The plans by Southend Borough Council's Conservative leader Tony Cox would have seen dog poo forensically examined to locate the animal's owner.
But the idea was rejected as the council does not have the power to make taking swab DNA samples compulsory.
Councillor Carole Mulroney said the authority should consider "additional targeting of hot spot areas".
The scheme would have been similar to DNA testing on criminals, with results from swabs taken from dogs logged into a database used to link dog poo to owners, who could face a fine for failing to clean up.
The Local Democracy Reporting Service said Mr Cox and fellow Tory councillor Alex Bright tabled the motion after describing owners failure to pick up their pets' excrement as "one of the most unacceptable and offensive types of litter on our streets".

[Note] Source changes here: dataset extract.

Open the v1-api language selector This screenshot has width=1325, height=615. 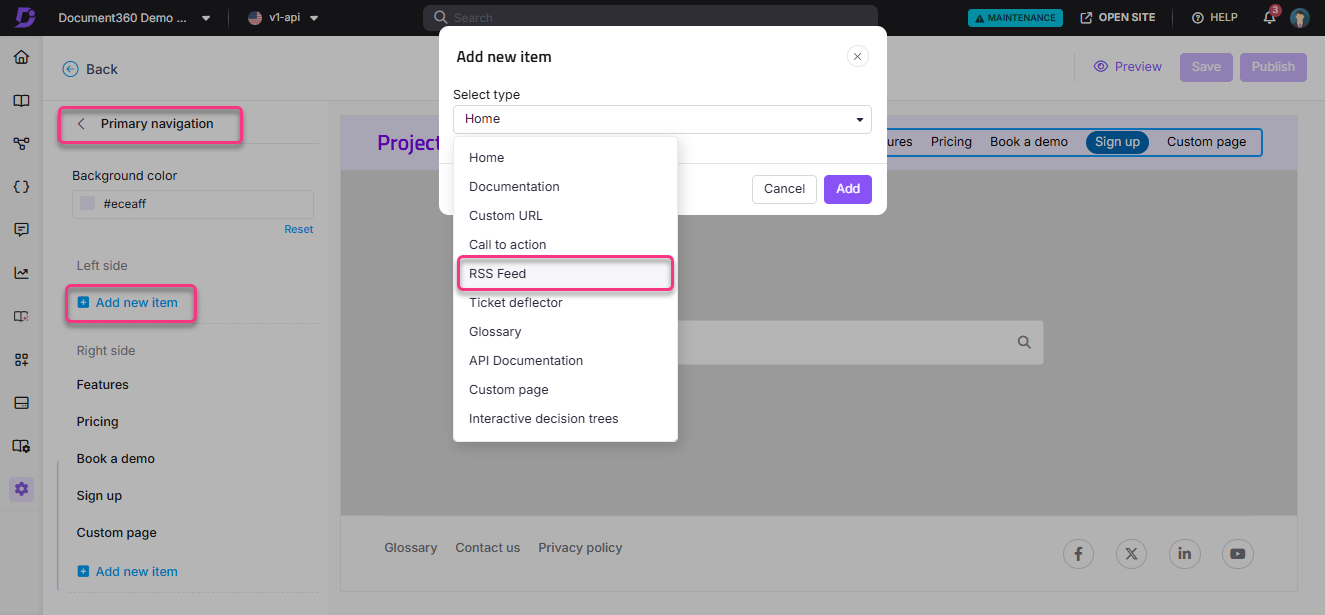coord(283,17)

But Ms Mulroney, Liberal Democrat cabinet member for the environment, said: "I think there is a way to do dog DNA but that is with compulsory registration coming from government - having owners get swabbing done the same time as they do microchipping.

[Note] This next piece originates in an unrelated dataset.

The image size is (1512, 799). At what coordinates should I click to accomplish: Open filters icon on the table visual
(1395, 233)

"If dogs were swabbed at the same time as the microchipping, then you would have a national database which would allow you to track the dogs.
"Until that comes about we are looking at improving our detection rates using means we already have in-house so that we can target hot spots as well as getting the message to vets, kennels and dog walkers."
Southend is not the first council to consider a dog poo DNA database - three years ago the London Borough of Barking and Dagenham Council introduced a pilot scheme to tackle the issue.